The rule requires that every discovery disclosure be signed by at least one attorney and the signature "certifies that to the best of the person's knowledge, information, and belief formed after a reasonable inquiry," the disclosure or objection is warranted by existing law, not unreasonable, and not interposed for any improper purpose, such as to harass or cause delay. Mancia v. Mayflower Textile Servs. Co., 253 F.R.D. 354 D.Md., (Oct. 2008), citing Fed.R.Civ.P. 26(g). Violating the rule permits a court on motion or sua sponte to impose sanctions. Fed.R.Civ.P. 26(g)(3).

Closer to home, the Seventh Circuit addressed this issue of attorneys "not thinking" when making objections in a case involving the now indicted Jon Burge. (By the way, couldn't the feds have saved a lot of time and money by just putting him in a room with Blago for a while, kind of an economies of scale approach?)

Back to the point. In Hobley v. Chicago Police Commander Burge (2003 WL 22682362 N.D. Ill., 2003), the court reminded lawyers that the purpose of the attorney's signature under Rule 26(g) is to "oblige each attorney to stop and think about the legitimacy of a discovery request, a response thereto, or an objection." Citing Fed.R.Civ.P. 26, Advisory Committee Notes, 1983 Amendment.

The issue in that case involved a claim by city counsel that its objections were not meant to be its "real answers," but rather only set forth to preserve its record on appeal. That's another statement we hear quite often--"just doing this to preserve the record."

The court rejected this outright, stating: "The city's notion that it could preserve 'possible objections' flies in the face of the text of these Rules. The city was required to enunciate its actual objections and its actual responses within the time required. The city's tactic of serving a faux response in order to buy time to consider 'possible' objections is simply contrary to the Federal Rules." Id.

"The court has a right to expect that discovery responses signed pursuant to  Rule 26 (g) contain a genuine articulation of the responding party's original objections. The court should not be required to work its way through pages of boilerplate objections only to hear that those objections were not the responding party's 'real' position... That is not what the Rules contemplate and require of attorneys practicing in federal court." Id.
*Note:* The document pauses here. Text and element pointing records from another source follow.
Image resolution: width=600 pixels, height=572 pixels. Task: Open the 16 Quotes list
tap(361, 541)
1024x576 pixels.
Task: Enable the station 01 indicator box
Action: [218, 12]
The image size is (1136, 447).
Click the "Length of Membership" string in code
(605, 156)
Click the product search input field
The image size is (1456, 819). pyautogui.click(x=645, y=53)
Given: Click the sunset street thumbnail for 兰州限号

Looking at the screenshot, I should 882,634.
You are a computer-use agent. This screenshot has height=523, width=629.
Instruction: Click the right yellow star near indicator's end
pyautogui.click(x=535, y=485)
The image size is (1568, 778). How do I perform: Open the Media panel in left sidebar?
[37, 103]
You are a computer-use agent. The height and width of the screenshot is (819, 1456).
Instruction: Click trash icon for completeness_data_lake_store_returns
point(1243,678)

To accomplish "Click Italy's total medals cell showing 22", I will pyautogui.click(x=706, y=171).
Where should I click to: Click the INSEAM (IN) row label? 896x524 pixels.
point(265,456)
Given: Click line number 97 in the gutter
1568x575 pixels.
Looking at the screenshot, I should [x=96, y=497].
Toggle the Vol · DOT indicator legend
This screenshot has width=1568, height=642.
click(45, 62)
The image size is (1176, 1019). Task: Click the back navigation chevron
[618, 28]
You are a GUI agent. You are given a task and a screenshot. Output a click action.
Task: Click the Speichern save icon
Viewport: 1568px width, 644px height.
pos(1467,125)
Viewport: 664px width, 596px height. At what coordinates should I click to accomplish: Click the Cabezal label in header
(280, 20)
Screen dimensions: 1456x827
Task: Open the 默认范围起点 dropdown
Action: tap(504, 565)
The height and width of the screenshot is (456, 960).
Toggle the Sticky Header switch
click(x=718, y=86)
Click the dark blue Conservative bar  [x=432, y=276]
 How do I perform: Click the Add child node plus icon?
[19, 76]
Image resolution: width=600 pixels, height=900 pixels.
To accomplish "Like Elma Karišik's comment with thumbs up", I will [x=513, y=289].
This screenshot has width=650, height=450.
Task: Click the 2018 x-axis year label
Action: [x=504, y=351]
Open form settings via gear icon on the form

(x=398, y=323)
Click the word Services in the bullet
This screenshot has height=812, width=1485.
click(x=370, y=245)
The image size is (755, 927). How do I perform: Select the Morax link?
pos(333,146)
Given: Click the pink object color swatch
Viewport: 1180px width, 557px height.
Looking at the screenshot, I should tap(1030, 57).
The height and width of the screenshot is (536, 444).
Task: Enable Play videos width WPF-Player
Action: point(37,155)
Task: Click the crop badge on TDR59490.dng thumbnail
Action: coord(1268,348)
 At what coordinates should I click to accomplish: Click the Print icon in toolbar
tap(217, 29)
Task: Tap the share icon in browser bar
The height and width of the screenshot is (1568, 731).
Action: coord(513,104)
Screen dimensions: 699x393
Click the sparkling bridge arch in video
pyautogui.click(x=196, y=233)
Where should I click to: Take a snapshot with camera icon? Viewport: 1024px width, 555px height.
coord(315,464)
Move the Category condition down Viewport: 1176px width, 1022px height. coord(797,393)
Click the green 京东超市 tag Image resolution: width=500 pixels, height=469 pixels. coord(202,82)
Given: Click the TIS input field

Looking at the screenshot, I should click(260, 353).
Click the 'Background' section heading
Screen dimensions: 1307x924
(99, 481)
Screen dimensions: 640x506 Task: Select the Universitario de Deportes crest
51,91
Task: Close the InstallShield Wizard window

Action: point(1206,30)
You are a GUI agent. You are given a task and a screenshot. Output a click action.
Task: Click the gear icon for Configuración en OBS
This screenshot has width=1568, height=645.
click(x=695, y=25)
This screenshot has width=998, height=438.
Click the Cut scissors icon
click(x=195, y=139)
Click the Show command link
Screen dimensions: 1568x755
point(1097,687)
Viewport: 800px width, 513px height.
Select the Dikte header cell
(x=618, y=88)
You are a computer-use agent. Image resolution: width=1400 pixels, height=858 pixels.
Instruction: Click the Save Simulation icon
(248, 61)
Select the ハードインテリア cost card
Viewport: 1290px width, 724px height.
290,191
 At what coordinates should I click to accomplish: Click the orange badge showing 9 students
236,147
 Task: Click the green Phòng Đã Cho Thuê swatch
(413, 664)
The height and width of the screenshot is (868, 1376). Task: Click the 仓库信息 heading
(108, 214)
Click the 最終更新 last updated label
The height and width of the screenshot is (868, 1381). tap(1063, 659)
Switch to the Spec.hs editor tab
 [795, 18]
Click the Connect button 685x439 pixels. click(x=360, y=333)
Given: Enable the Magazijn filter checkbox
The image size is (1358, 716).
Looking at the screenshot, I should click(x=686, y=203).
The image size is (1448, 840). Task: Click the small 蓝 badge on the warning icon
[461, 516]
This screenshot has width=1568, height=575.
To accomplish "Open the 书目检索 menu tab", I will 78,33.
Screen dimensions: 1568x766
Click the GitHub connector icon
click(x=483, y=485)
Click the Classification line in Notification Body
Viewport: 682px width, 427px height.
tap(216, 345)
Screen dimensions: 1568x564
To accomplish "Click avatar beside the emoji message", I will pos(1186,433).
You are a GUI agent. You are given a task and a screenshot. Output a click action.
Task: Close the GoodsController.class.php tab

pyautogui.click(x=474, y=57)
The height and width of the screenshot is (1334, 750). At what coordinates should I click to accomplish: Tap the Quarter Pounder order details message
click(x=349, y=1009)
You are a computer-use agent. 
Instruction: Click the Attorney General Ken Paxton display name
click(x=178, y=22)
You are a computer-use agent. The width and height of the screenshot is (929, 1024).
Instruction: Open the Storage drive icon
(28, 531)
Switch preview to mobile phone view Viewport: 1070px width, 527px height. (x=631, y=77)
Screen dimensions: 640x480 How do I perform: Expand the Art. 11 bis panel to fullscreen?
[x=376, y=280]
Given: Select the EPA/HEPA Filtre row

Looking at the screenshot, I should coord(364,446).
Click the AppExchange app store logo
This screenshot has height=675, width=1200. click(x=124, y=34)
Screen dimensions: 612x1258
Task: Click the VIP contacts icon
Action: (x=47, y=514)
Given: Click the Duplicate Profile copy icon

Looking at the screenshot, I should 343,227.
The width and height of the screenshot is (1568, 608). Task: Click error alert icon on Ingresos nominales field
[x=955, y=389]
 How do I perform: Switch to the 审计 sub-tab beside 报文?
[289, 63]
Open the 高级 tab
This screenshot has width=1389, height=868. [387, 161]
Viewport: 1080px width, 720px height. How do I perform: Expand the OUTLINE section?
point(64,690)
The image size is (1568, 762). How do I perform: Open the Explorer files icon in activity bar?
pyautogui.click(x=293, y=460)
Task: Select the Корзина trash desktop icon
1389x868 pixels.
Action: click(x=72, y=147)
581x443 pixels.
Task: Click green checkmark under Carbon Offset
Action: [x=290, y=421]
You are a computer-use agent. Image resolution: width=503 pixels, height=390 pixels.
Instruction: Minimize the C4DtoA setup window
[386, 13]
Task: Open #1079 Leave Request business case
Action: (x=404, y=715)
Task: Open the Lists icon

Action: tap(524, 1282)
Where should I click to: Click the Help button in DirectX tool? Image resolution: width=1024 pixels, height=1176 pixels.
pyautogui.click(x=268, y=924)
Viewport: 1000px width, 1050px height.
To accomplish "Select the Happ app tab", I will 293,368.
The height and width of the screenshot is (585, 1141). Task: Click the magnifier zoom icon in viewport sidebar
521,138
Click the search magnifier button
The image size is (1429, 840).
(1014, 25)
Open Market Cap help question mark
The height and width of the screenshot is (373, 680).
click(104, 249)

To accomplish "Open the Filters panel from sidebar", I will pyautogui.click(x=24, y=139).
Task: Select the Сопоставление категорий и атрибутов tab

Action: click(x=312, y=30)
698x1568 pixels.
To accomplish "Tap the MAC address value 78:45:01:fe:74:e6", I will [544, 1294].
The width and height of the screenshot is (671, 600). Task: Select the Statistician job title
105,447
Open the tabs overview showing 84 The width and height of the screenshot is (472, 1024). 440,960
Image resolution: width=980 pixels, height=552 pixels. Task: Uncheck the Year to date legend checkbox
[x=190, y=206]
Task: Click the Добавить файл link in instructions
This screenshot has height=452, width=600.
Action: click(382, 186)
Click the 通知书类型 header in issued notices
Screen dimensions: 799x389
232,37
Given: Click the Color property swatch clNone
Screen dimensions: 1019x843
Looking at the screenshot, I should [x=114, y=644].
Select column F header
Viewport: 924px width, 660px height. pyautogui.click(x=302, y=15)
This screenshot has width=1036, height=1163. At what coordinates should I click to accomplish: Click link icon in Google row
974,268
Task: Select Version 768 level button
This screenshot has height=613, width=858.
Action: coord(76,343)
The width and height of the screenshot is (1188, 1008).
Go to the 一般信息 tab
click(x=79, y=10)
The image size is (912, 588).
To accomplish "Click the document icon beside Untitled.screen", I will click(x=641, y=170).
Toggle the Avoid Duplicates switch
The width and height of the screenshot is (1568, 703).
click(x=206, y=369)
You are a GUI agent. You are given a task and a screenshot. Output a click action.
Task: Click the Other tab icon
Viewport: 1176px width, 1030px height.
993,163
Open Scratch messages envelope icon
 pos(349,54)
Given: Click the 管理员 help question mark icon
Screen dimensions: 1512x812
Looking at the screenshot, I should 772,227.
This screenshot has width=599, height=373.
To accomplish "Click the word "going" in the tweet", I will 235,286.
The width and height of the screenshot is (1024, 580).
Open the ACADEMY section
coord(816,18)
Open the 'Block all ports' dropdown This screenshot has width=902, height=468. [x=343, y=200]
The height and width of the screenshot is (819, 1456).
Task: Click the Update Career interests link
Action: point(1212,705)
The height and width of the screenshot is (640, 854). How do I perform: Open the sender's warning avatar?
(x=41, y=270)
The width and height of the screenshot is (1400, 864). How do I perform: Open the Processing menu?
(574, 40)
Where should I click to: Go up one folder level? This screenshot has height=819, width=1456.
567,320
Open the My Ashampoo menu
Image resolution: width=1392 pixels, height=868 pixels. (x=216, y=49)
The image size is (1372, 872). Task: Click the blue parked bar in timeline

Rather than sanction the attorneys, they were slapped for about four hours until they changed the answers and admitted they were wrong.

The cut-and-paste approach isn't limited to discovery.

Earlier this year, a court of appeals threw out a case, calling the brief by immigration counsel a "cut and paste affair." It presented facts of another case, notably for a person of a different gender. "This substantive failure to comply with Federal Rule of Appellate Procedure 28 alone justifies dismissal." Rusli v. Mukasey No. 06-1941 U.S Ct. Appeals, 1st Circuit, June 2008.

It isn't confined to civil actions, either. A few years ago, a Texas lawyer was found to have submitted nearly identical briefs, including the same typos, on two different death penalty appeals. Confronted with these charges, his response was, "It was a good argument. I'd do it again." Laredo Morning Times, Feb. 27, 2006.